Factors influencing the utilization of modern family planning methods among low parity women in Nkozi and Buwama sub counties in Mpigi district
Abstract
The study assessed the factors influencing the utilization of modern family planning
methods among low parity women in Nkozi and Buwama Sub-Counties in Mpigi District. There was
low utilization of MFPMs among low parity women which resulted in abortions, miscourages, anaemia
and child malnutrition. Specific objectives included; to assess the level of utilization of MFPMs among
low parity women, to investigate the individual, community and health care the factors affecting the
utilization of MFPMs among low parity women.
The study used a descriptive and cross sectional study design where quantitative
research methods of data collection were used. A sample size of 384 respondents who were low parity
women with 1-3 children was used. They were selected by simple random and purposive sampling
methods and data was collected using questionnaires and focus group discussions. Data was analyzed
using SPSS at univariate, bivariate and multivariate. Findings were discussed basing on the results
from multivariate binary logistic regression.
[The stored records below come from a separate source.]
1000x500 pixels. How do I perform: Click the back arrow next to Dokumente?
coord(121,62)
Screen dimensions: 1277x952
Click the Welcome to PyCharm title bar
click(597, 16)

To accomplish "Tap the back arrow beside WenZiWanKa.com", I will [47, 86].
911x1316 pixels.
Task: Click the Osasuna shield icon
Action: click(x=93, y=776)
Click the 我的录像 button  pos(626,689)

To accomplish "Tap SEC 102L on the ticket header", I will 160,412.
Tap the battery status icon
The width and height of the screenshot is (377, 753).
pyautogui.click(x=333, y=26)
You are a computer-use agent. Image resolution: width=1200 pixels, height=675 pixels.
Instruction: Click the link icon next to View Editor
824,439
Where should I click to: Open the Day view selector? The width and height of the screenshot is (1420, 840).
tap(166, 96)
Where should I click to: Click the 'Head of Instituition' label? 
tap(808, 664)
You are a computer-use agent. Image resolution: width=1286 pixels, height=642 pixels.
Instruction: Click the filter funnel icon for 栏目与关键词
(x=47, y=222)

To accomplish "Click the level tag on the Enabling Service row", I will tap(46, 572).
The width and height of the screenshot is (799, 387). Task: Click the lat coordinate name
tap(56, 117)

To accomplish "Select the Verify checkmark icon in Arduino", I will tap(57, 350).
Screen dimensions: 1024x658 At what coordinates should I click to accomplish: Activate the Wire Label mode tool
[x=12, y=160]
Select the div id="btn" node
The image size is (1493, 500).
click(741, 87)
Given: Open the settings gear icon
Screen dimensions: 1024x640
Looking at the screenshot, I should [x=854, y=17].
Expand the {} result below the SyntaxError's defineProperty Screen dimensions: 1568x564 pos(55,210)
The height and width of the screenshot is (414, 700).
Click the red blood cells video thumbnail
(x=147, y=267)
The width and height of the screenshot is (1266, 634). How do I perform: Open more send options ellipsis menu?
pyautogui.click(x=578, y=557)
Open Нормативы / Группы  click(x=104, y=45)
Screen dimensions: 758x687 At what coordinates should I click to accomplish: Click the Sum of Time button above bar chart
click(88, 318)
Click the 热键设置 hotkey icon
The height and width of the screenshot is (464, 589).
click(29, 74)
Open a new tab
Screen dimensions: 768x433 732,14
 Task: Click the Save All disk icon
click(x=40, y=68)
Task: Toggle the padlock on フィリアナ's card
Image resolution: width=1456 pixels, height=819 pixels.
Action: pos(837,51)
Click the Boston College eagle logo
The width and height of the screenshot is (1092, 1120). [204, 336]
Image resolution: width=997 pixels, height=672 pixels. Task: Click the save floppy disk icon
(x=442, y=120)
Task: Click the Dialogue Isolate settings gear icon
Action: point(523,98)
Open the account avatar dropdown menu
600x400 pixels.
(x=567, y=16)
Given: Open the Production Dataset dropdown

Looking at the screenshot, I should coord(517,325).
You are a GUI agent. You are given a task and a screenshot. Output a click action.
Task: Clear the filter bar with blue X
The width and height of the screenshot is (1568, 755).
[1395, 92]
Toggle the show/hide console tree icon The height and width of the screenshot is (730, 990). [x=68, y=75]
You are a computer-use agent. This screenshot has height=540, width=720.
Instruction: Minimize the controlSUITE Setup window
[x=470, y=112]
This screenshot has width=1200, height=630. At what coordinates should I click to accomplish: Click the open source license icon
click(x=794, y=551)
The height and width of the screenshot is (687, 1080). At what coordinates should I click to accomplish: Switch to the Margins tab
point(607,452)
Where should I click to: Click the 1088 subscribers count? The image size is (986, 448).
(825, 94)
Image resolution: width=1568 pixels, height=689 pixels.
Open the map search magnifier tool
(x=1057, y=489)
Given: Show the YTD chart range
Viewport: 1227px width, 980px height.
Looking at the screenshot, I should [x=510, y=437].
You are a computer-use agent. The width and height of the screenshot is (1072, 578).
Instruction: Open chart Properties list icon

There was low utilization of MFPMs among low parity women at 23%. Individual factors
include; age (95% CI=0.037:0.002-0.760; P=0.033) (P=0.002), marital status (95% CI=0.006:0.000-
0.872; P=0.044), education (95% CI=0.125:0.016-0.972; P=0.047), residence (95% CI= 371.5:103.29-
1335.8; P=0.047), religion (95% CI= 242.01:21.82-2684.8; P=0.001), being too young to use MFPMs
(95% CI= 0.084:0.037-0.193; P=0.001), pregnancies ever carried (P=0.041), complications (95% CI=
9.74:4.44-21.4; P=0.001) and place delivery (95% CI= 7.006:2.75-17.83; P=0.001). Community factor
was availability of community health programs for youths (95% CI= 0.092:0.021-0.402; P=0.001).
Health facility factors included; distance (95% CI= 1.492:0.853-2.609; P=0.014), sensitization (95%
CI= 0.563:0.326-0.972; P=0.039) and availability of MFPMs (95% CI= 1.855:1.117-3.080; P=0.017).
Conclusion: Generally low parity women had low utilization of FPMs. It was associated to older age,
marital status, low education, being urban resident, being non religious, having carried many
pregnancies, perception of being too young, complications experienced with MFPMs and outside
health facility delivery. Non availability of community reproductive health programs, long distance,
low sensitization and non availability of MFPMs despite having the service in place.
Recommendations: The study recommends that low parity women and community members should
be health educated about MFPMs and the government should provide human and material resource for
sexual and reproductive health programs so that all women may utilize them. The Public Health Implication is that government and other stake holders such as health care providers and community
leaders should also give low parity women priority in the provision of family planning services.